WHAT IS EXPECTED :: Collect every line in the records below that contains the string "Action". Matching is case-sensitive.

========================

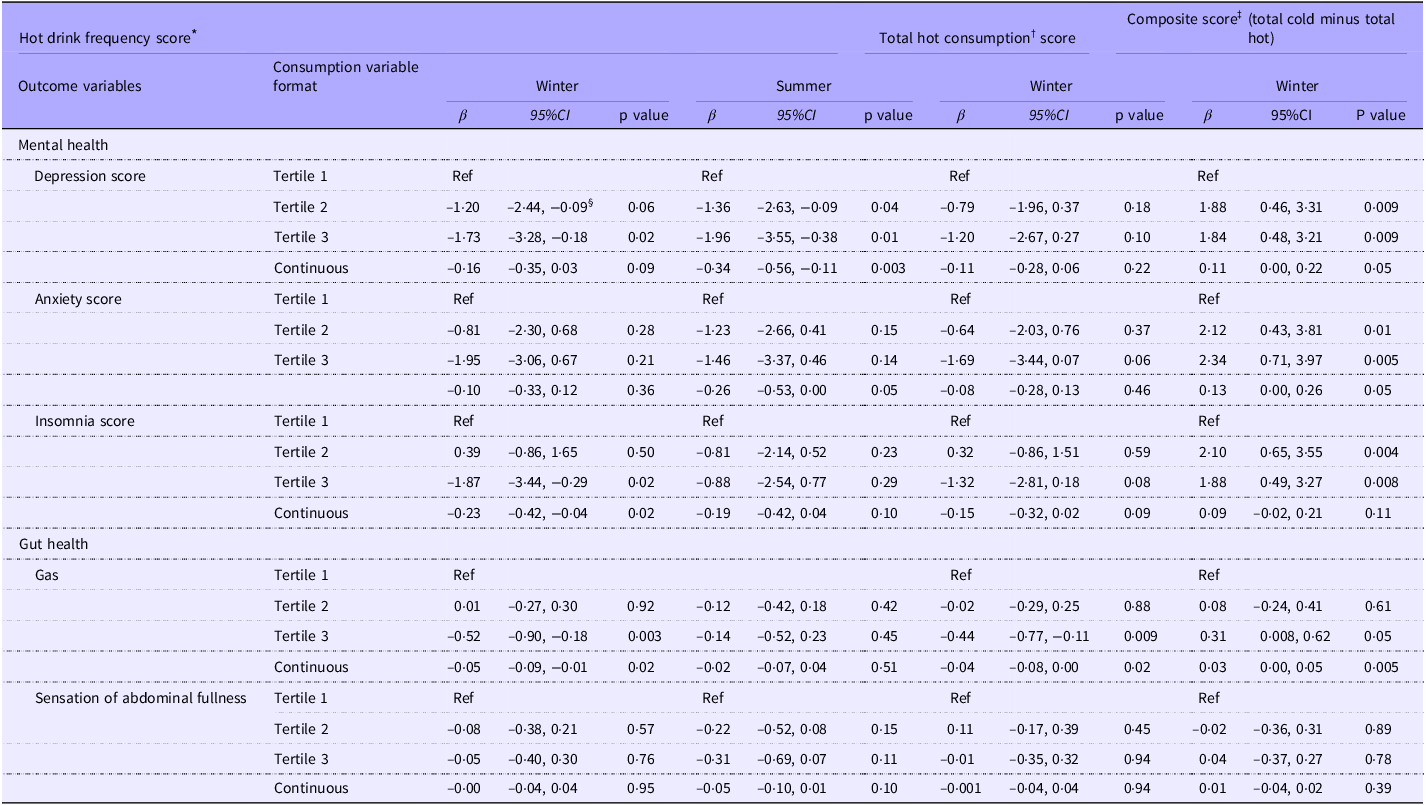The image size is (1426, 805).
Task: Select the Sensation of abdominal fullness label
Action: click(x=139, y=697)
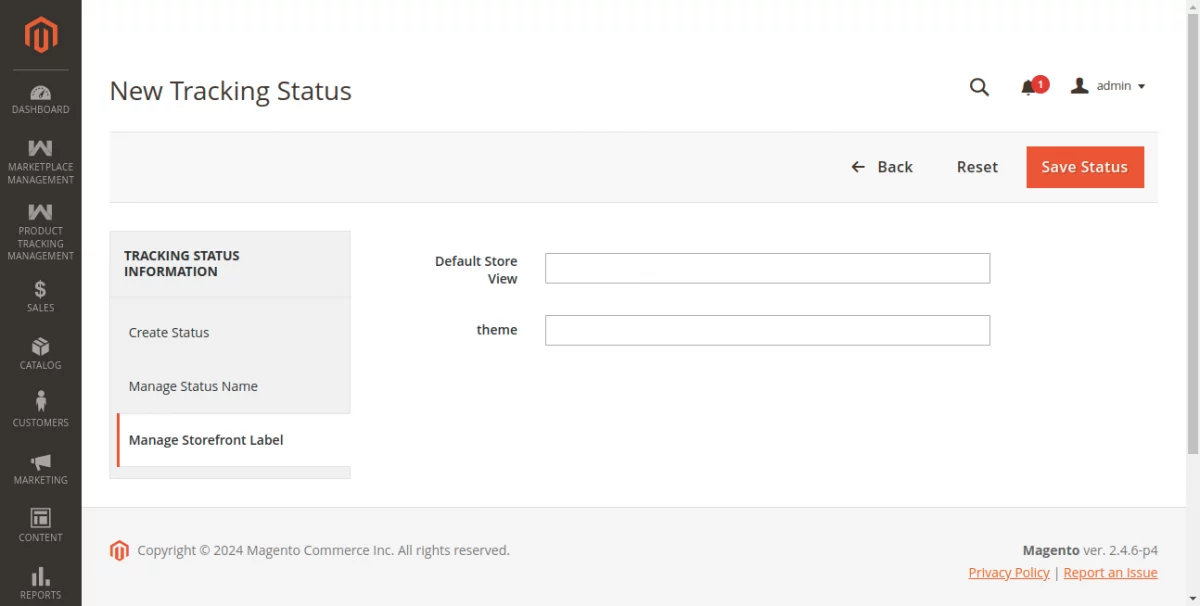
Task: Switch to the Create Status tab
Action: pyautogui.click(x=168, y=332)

========================

WORKED ANSWER ::
Action: click(x=139, y=697)
Action: pyautogui.click(x=168, y=332)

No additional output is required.